Il «Gloria» e il «Credo»: come sono nate le versioni che recitiamo nella liturgia?
A proposito della preghiera del Gloria, nel Vangelo la troviamo: «Gloria a Dio nel più alto dei cieli e pace in terra agli uomini che egli ama». Com’è nata la versione di questa preghiera che recitiamo durante la celebrazione eucaristica? E per ciò che riguarda la preghiera del Credo: come mai durante il periodo quaresimale e pasquale il Credo è quello in formato breve anziché quello tradizionale e più lungo?
Marco Giraldi
Per quanto riguarda la traduzione dell’inizio del Gloria, cioè il testo del canto angelico ripreso da Luca 2,14, si trova nel mondo latino tradotto come Gloria in excelsis Deo e in terra pax hominibus bonae voluntatis. Nel mondo bizantino la traduzione, che si rifà ad una particolare lezione di alcuni manoscritti, suona: Gloria a Dio nei cieli altissimi, alla terra pace e agli uomini il divino compiacimento, suddividendo in tre momenti l’acclamazione angelica.
Credo che per il testo latino la traduzione migliore sia quella proposta dal Righetti (1, 240): «Gloria a Dio nel cieli altissimi, e pace in terra agli uomini del suo beneplacito». Ora la traduzione, che tiene conto del testo evangelico esprime bene quanto gli angeli cantano la notte della nascita del Signore: la buona volontà, che qualifica gli uomini davanti al Signore non è, però, la buona disposizione dell’animo umano, ma la benevolenza di Dio nei loro confronti, perché in essi Dio esprime il suo compiacimento. Qui bisogna ricordare le parole della Voce al Battesimo di Gesù e alla sua Trasfigurazione nell’evangelista Matteo. Anche il tentativo attuale di traduzione: «agli uomini che Egli ama» non esprime il senso reale del testo, in quanto amare qui ha un significato più generico rispetto al «compiacimento» che esprime la piena gioia di Dio nei confronti dell’uomo-icona. Un testo dei prefazi delle domeniche del tempo ordinario esprime assai bene il concetto: «Così hai amato in noi ciò che amavi nel Figlio» (VII), cioè a dire in modo particolare la sua totale obbedienza al progetto del Padre.

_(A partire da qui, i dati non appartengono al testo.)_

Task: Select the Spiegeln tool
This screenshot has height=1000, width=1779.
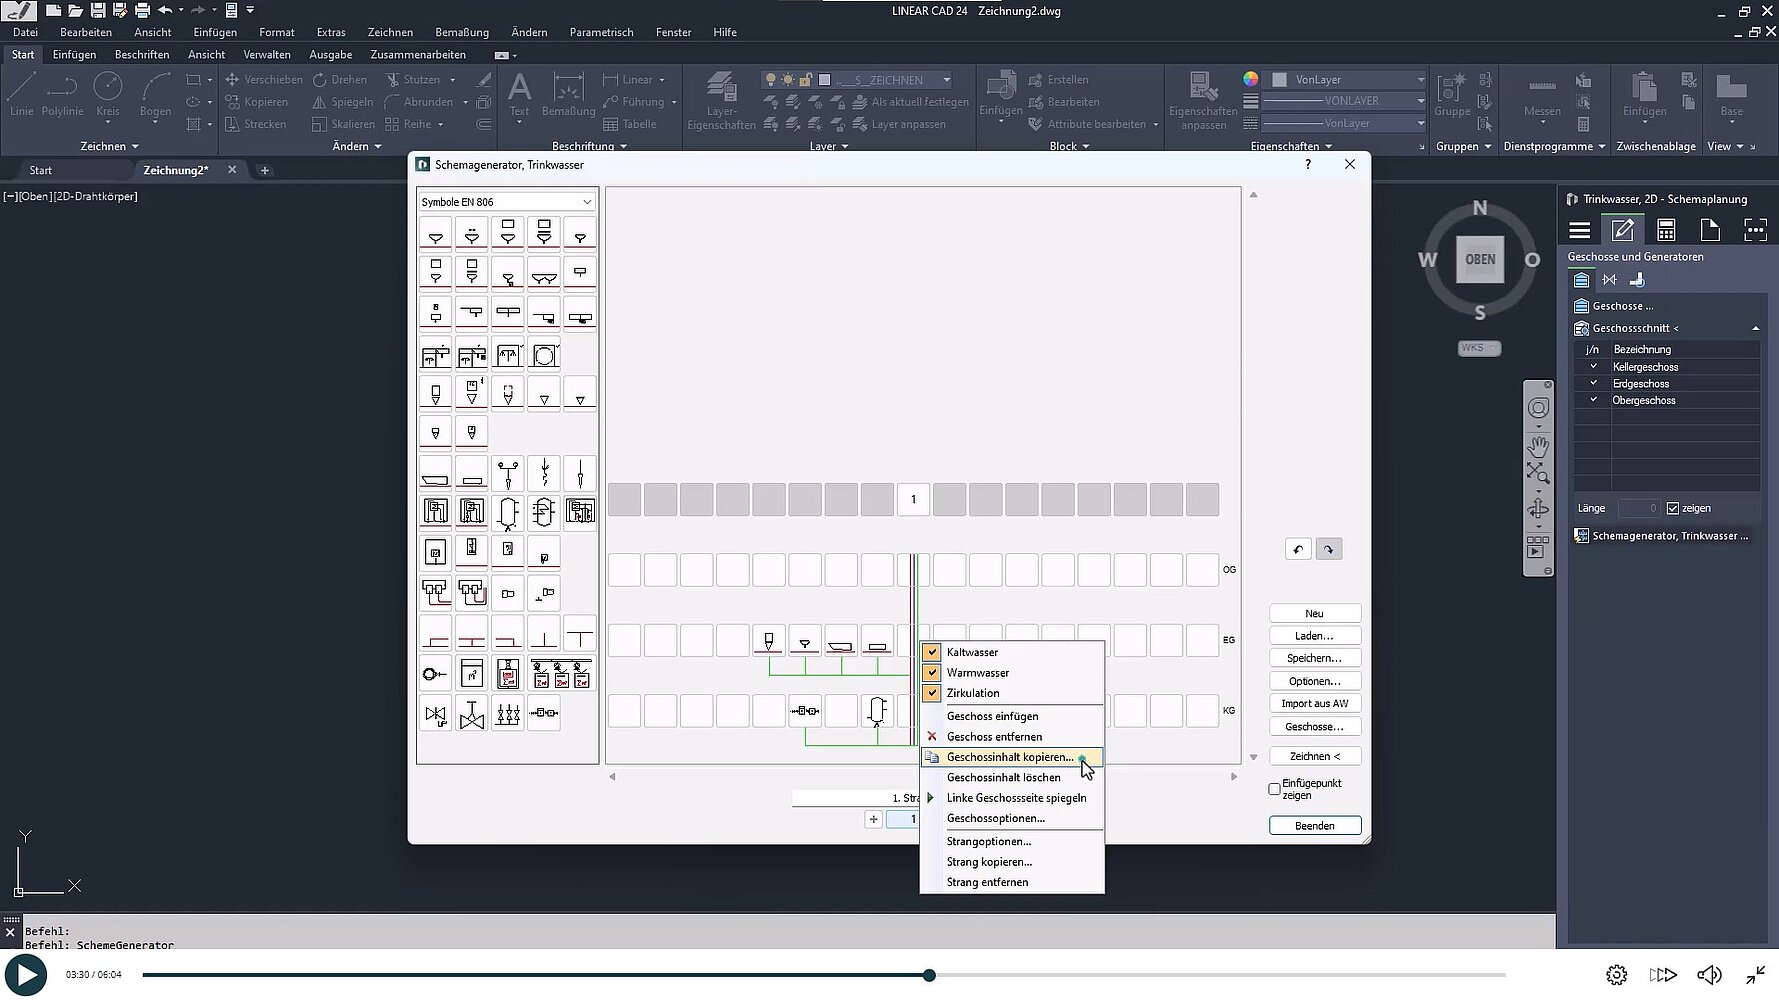Action: [x=342, y=101]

A proposito del Credo invece possiamo dire intanto che il messale romano di prima edizione tipica non fa alcuna menzione del cosiddetto simbolo degli Apostoli e conserva l’unica formula liturgica comune a tutte le Chiese, cioè il niceno-costantinopolitano, che dall’inizio del secondo millennio fu adottato per intervento dell’imperatore anche da Roma, che prima non lo conosceva per la celebrazione eucaristica.
Ora nella seconda edizione CEI compare il testo del simbolo breve con una precisa annotazione «per l’utilità dei fedeli» e lo si lega specialmente al tempo di Quaresima e di Pasqua. Ordinariamente si ritiene che il simbolo apostolico fosse usato per l’iniziazione cristiana per spiegare ai catecumeni eletti le verità della fede e perché lo imparassero a memoria. C’è chi ritiene che la formula battesimale che si legge nella Tradizione Apostolica di Ippolito (sec. III) debba ritenersi una forma antica di questa professione di fede, che si ritrova anche in autori del IV sec. già strutturata come la conosciamo o in recensioni più brevi, in effetti, però, nel cosiddetto sacramentario gelasiano (sec. V) per la consegna e la restituzione del simbolo da parte catecumeni eletti si ritrova il testo del niceno-costantinopolitano; le chiese di oriente prima e quelle di occidente in seguito, con Roma per ultima (1014), lo utilizzeranno sempre per la celebrazione dell’Eucaristia.
Sicuramente è lecito usarlo, anche se la tradizione ecclesiale non ce ne dà testimonianza, ma almeno si dovrebbe specificare quali siano le necessità dei fedeli per doverlo usare. Comunque sia di per sé non è «normativo» l’uso e come sempre sta al presidente della celebrazione scegliere il testo da pregare, a meno che non sia normativo l’uso che ne fanno i foglietti domenicali, ponendo anche per l’avvento il simbolo apostolico: ma questi «strumenti pastorali» non sostituiscono affatto il messale romano in uso nelle Chiese di occidente.